Whether for meditation and communion with the Creator or as a source of fruit (beri), as nourishment (leaves of jand) for the horses fatigued by war, as a source of timber (tahli) or even as a humble provider of a twig (datun of neem) for cleansing the mouth, trees have figured prominently in the spiritual evolution of Sikhism as in the socio- economic and cultural life of the community.
The Gurus generally halted outside habitated areas, which also facilitated their interaction with large groups of followers. Trees were invariably the sites selected as the halting places both for their shade as well as shelter for disciples and horses.

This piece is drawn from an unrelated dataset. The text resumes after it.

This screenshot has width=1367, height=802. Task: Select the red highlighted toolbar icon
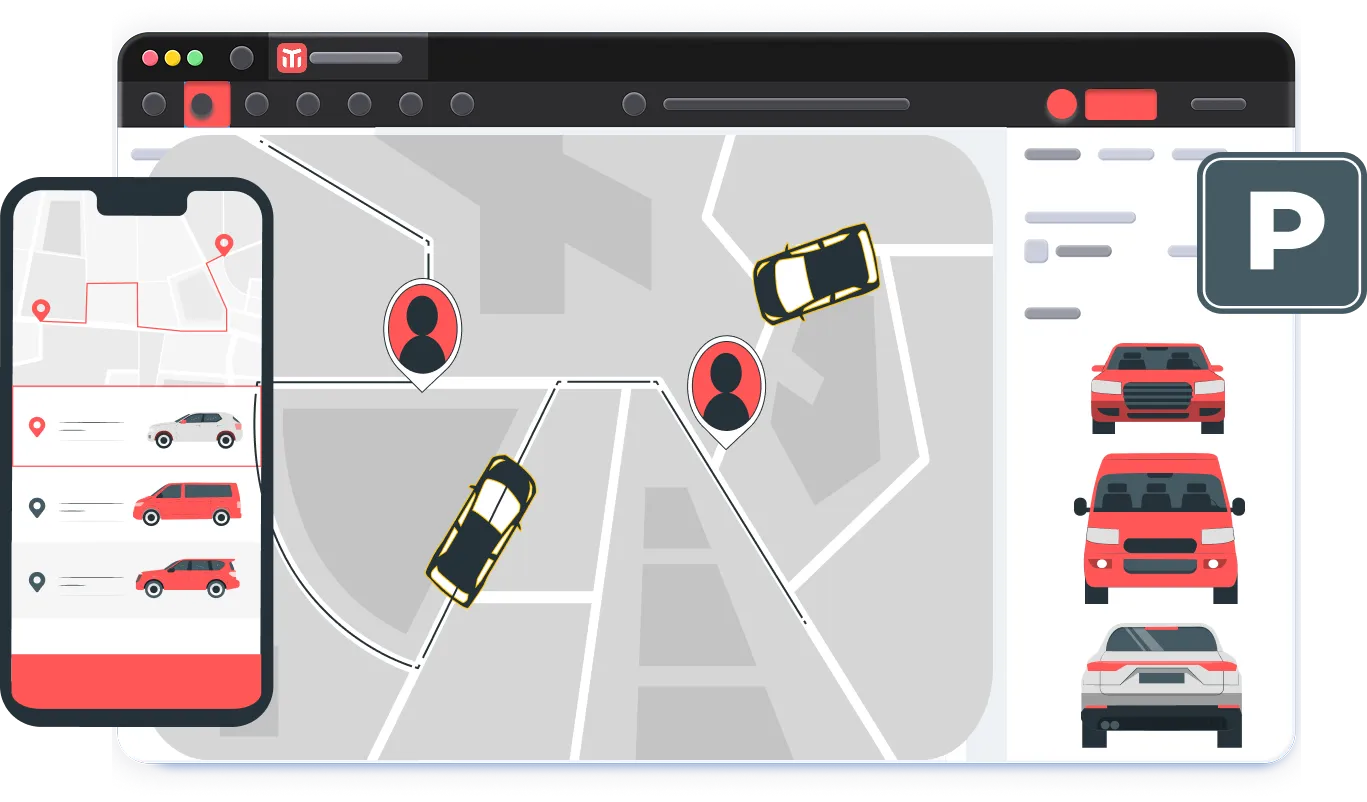[206, 104]
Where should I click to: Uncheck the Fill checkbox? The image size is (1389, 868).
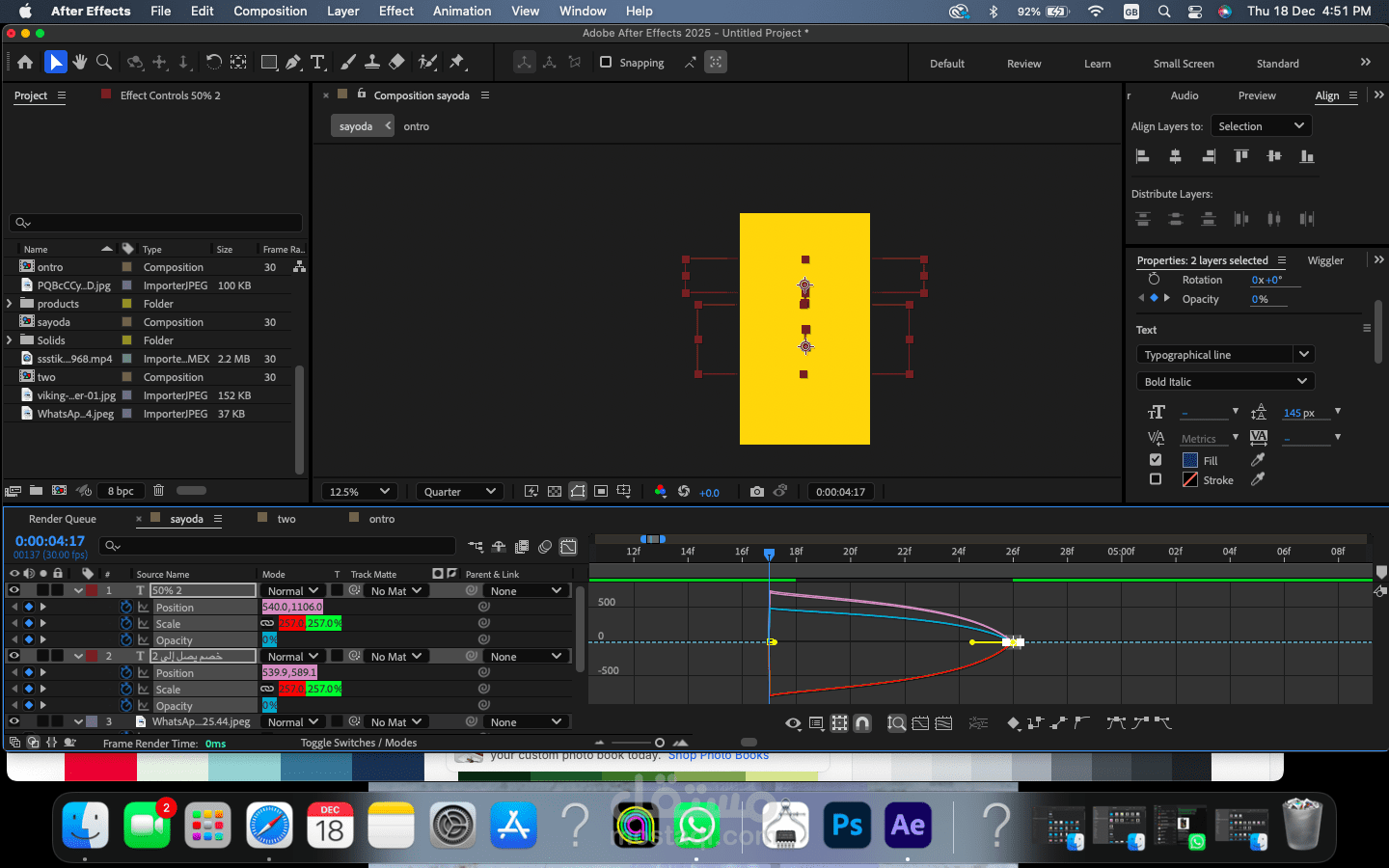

After the departure of the Gurus from the site, the trees were devotedly preserved and remembered for their association with the visit of the Guru and later commemorated by shrines which still exist
Trees are repeatedly referred in all religious texts and ancient hymns which emphasize that man must coexist with his environment and respect the forests, which is why many trees and plants are revered and worshipped by the people and to this day no religious ceremony, sacred rite, festival is complete without the presence of trees, plants or their fruits and leaves.
Unfortunately, either out of ignorance or lack of awareness, in many gurudwaras these sacred relics have been cut down to make way for expansion of the gurudwara buildings. The sacred Tahli in gurudwara Santokhsar, near Sri Harmandir Sahib, associated with Guru Ram Dass, was cut down in to make way for a large marble clad building.
The stem of the giant Kalp Vriksh (Mitragyna parvifolia) tree at Gurudwara Kalp Vriksh Sahib at village Attari, Ropar.
Without soil support the branches of the Kalp Vriksh have collapsed. The remaining tree now survives with the support of stilts.
A picture of the orignal sacred Imli (Tamarindus indica) tree at Gurudwara Imli Sahib, Chamkaur Sahib, Ropar, taken from the wedding album of a village resident.
The tree was cut during karsewa to make way for the impressive new gurudwara building.
The Imli (Tamarindus indica) tree at Gurudwara Imli Sahib in Chamkaur Sahib was put to the axe in 2005 by the kar seva jatha to make way for a dazzling white marble structure at the site. As a small recompense to the sacred memory of the Imli, an imli sapling was planted outside the gurudwara premises. A hoarding by the side of the sapling proclaims that the historic Imli was laid to rest because it had dried up and, in its stead, the new sapling has been planted.
If the community and its leaders do not wake up and create awareness about trees after which some of the most sacred shrines are named, a time may come when future generations will remember these shrines, not by the name of the tree, but by the variety of the marble from Makrana.